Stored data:

○ ○ ○ ○

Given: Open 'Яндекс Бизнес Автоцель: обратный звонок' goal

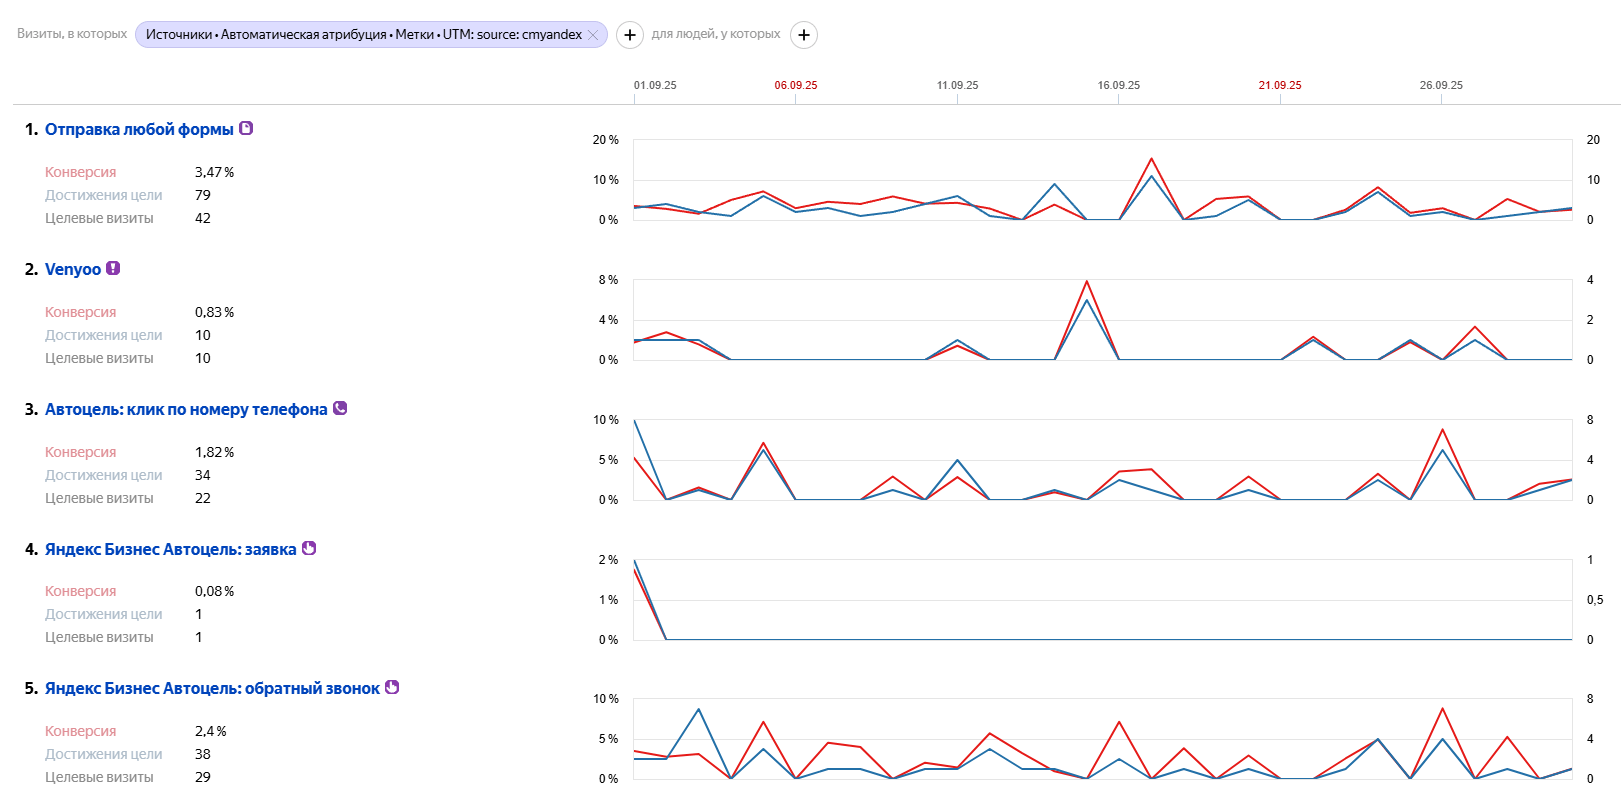Looking at the screenshot, I should tap(212, 688).

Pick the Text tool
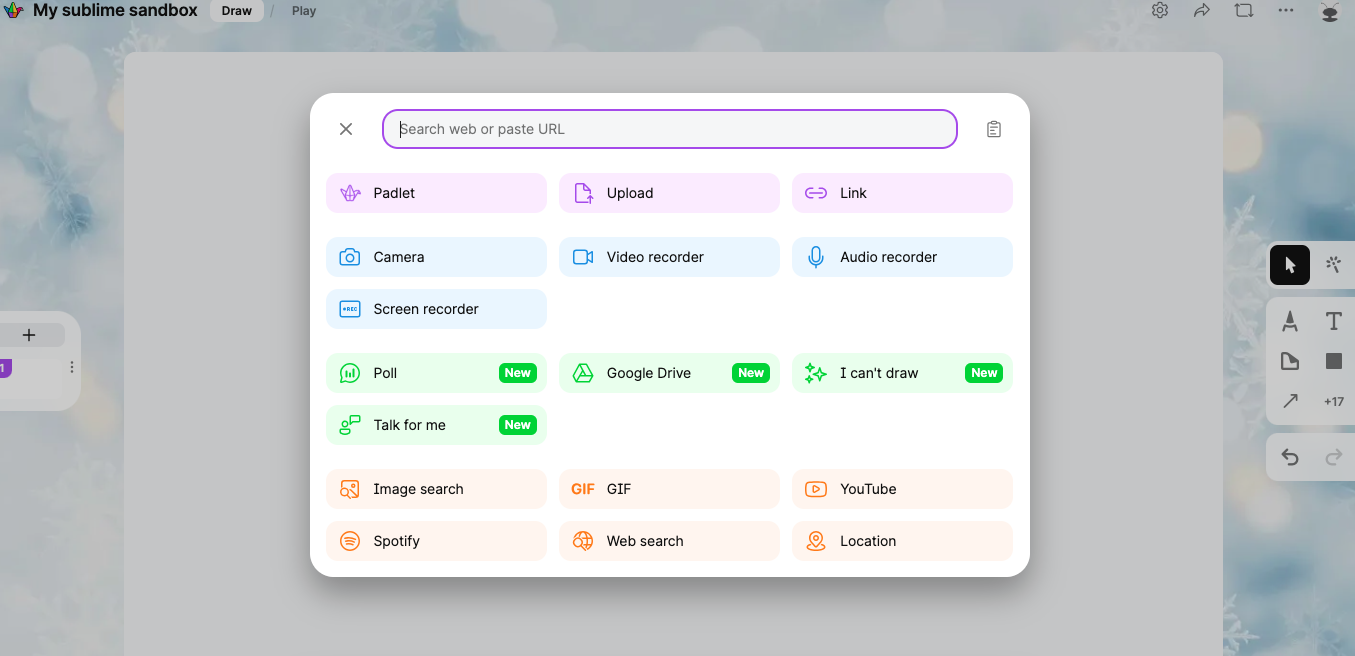tap(1333, 321)
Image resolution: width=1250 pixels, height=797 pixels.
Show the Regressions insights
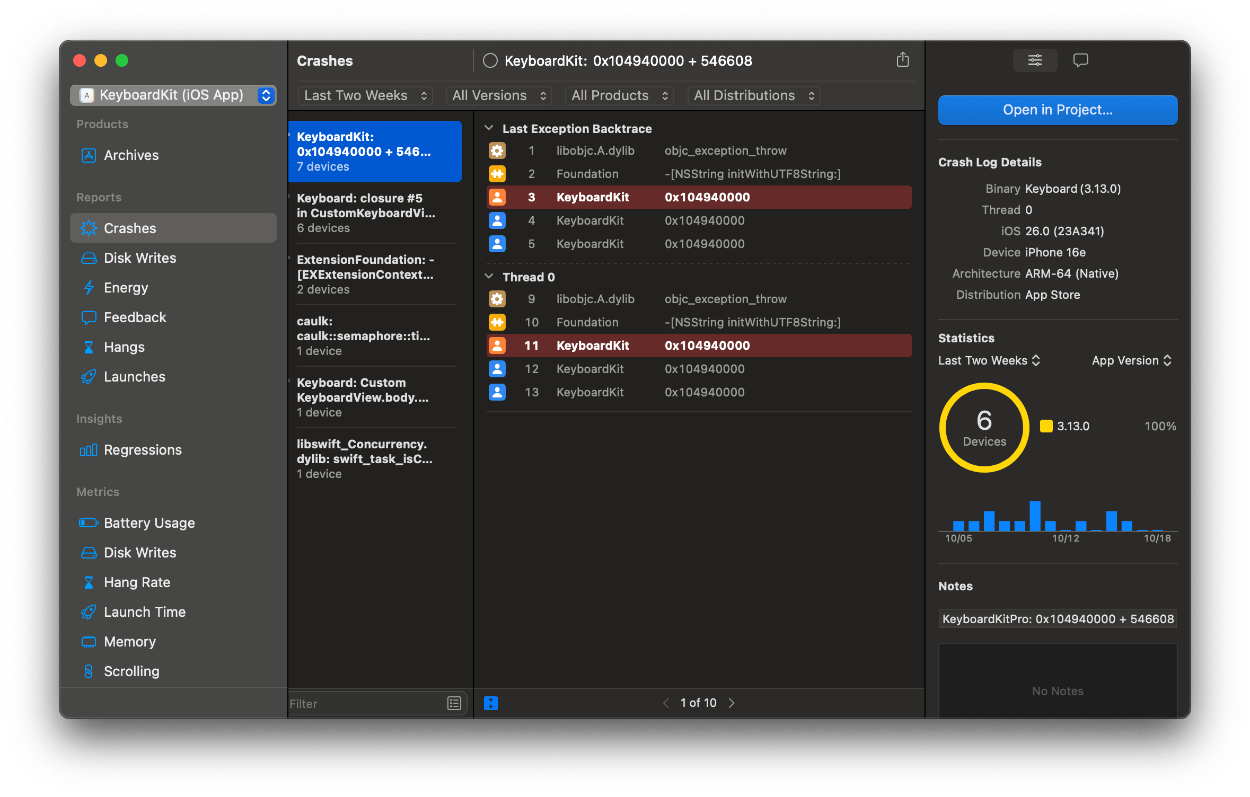[142, 450]
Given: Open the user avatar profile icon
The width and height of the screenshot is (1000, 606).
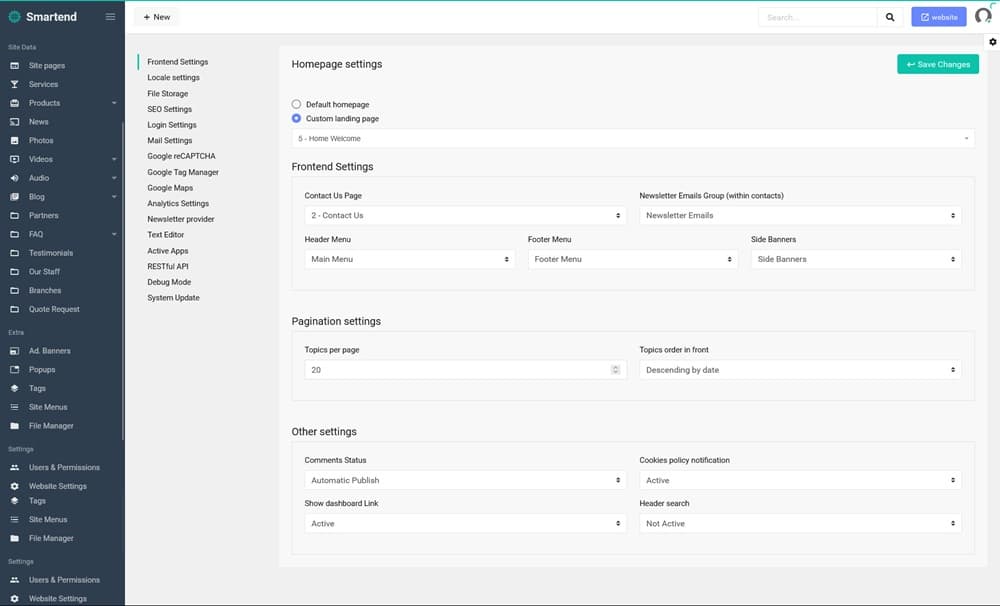Looking at the screenshot, I should [983, 16].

○ ○ ○ ○

Exercise: Word for word, output the lines from the line bearing "Given: Open the user avatar profile icon" through the end of the records above, and only those, without the pictures.

Response to this task:
Given: Open the user avatar profile icon
The width and height of the screenshot is (1000, 606).
Looking at the screenshot, I should [983, 16].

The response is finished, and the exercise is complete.